I have no idea what my score was (or understand the system), but my son and I were identified as at high risk of harm and referred to MARAC. They took various actions via social services; and SS and Police also supported me in prosecuting him twice (he ended up in prison).
I was advised to 'disappear' when I initially took the decision to prosecute him, so we left for 2 weeks - but we had to return as he threatened my cat-sitter and said he would kill the cat.
I was referred to Women's Aid and did the Freedom Programme, and they also supported me around the court cases. The Police used to drive by my house regularly, I had a flag on my home phone and a police mobile phone to call them - both would initiate a fast response. I still have the flag on my home phone 7 years later, and even if I phone 101 they immediately dispatch. I have said I am happy for it to be removed, but as he lives so close to me now, the Police consider me still at risk (I've not seen him in years).
They sent around a safety advisor who told me how to make the house secure - fences around the property, special paint on the top of fences that allowed access to the back, window locks, metal container on the inside of the letterbox (to prevent fire). I couldn't afford security cameras at the time, but got a motion activated dash-cam and parked so it monitored my driveway (I already had a court-imposed restraining order).
Social services were primarily for my son - and I had to sign various undertakings to not allow the ex into my house etc. But they also provided lots of help - tactics to help break that Stockholm Syndrome thing.
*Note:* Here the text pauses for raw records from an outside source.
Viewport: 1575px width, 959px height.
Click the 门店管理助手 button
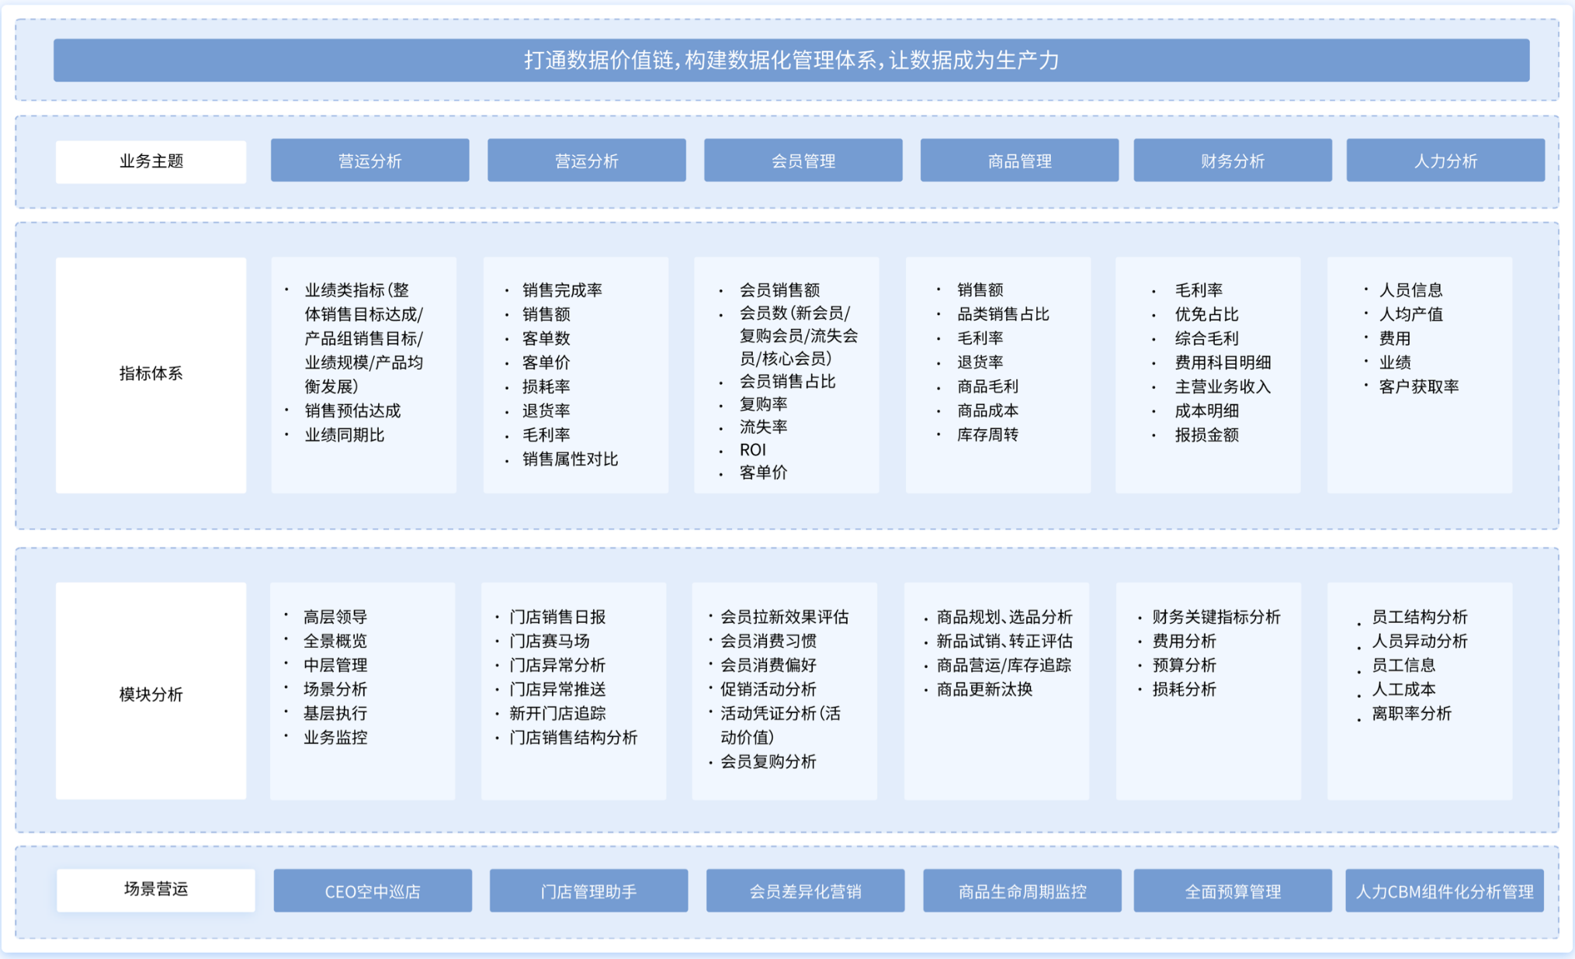tap(588, 891)
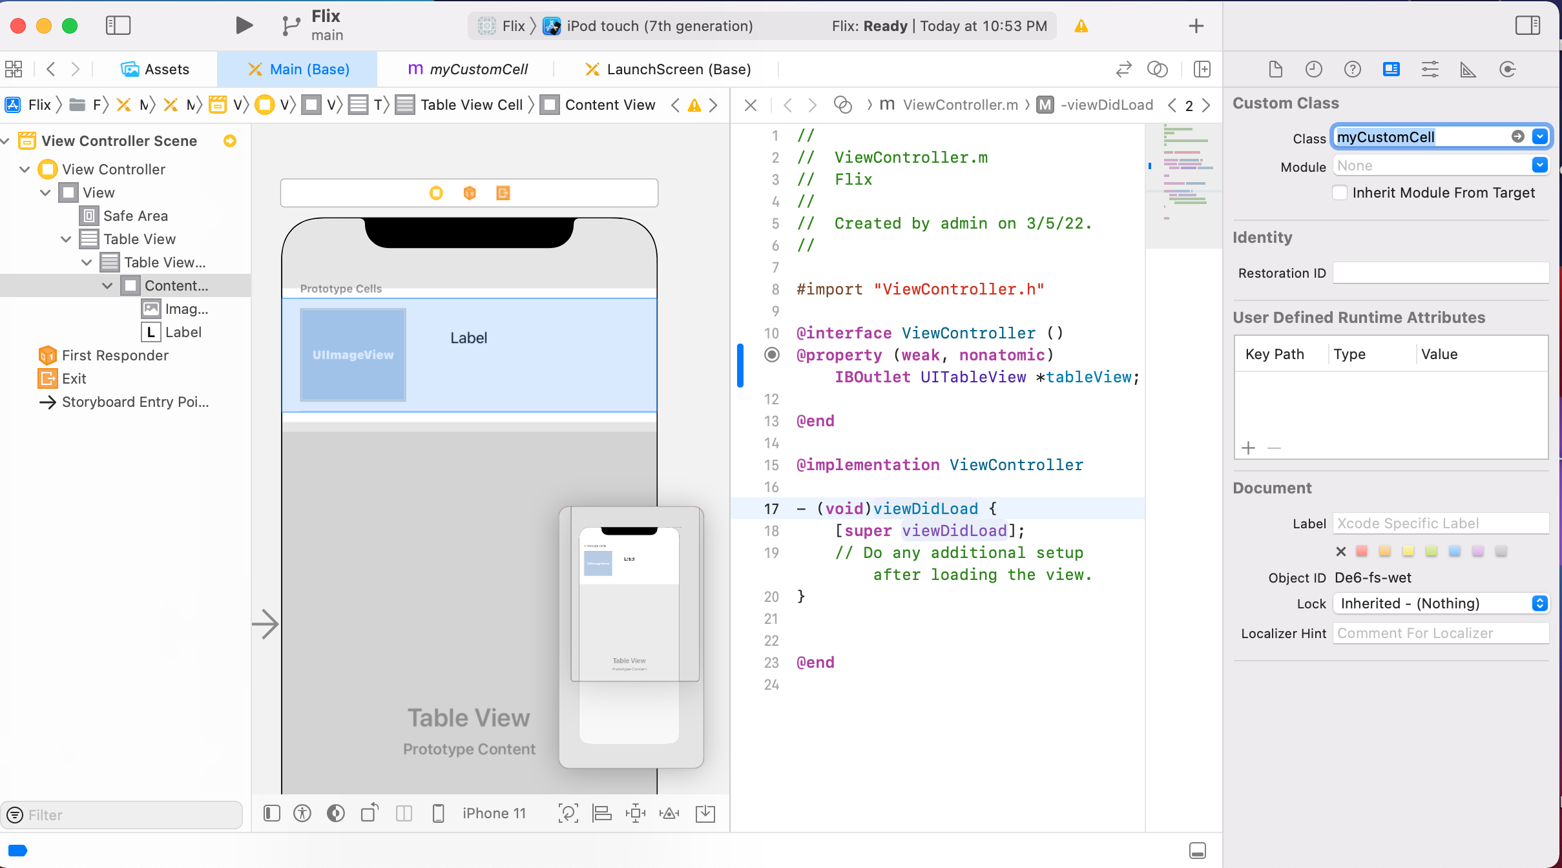Toggle the navigator sidebar icon
The image size is (1562, 868).
tap(118, 26)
After he'd been in prison, the probation service were also really helpful.
A lot of my initial decisions were driven by it being brought home to me how this was affecting my son - and that I now had to keep him safe and secure. Obviously I didn't want to give SS any reasons to take him from me. I had taken back the abusive ex so many times before that.
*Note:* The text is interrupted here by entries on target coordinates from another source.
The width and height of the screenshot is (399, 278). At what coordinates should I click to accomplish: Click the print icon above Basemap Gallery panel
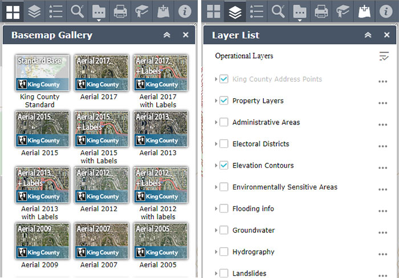coord(120,11)
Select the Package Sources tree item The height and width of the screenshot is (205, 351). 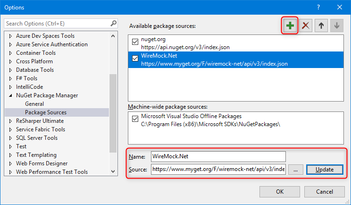(x=46, y=112)
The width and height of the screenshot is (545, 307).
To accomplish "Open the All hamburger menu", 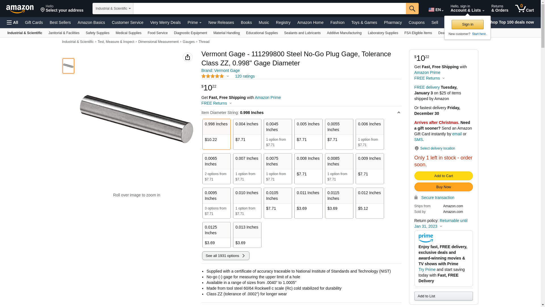I will (x=12, y=22).
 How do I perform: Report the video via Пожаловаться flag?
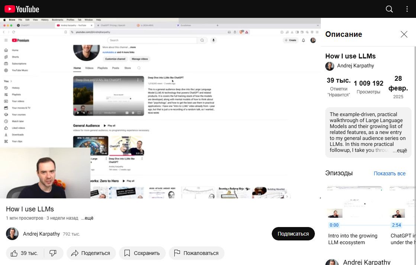tap(196, 253)
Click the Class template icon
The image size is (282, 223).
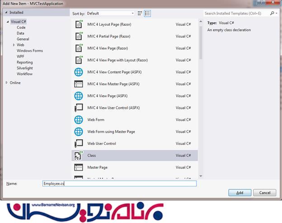pos(79,155)
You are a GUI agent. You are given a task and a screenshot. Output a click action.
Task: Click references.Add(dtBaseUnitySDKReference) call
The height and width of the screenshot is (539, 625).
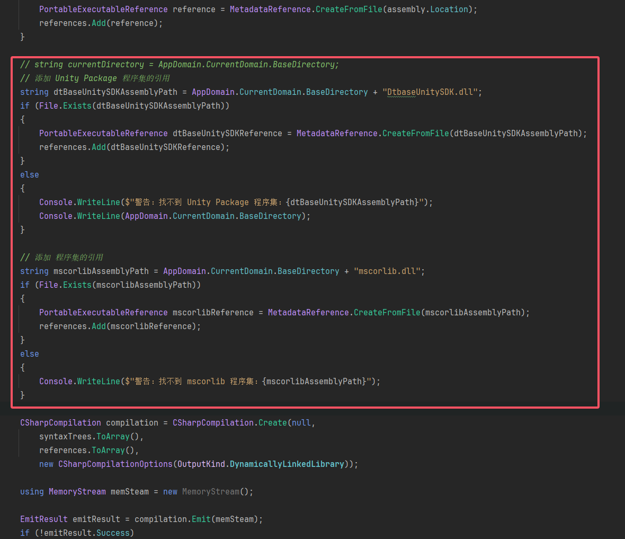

In general, Police and social work really helped me to keep him away and end things for good, including prosecution, whilst also taking steps to give us some protection.
I remember the Police saying to me that, 'this IS going to end, one way or another. You'll end the relationship; or he'll end the relationship on his own terms, when he feels like it, despite all your efforts; or we'll carry you out in a box. So choose the best way." Maybe that might help your decisions too?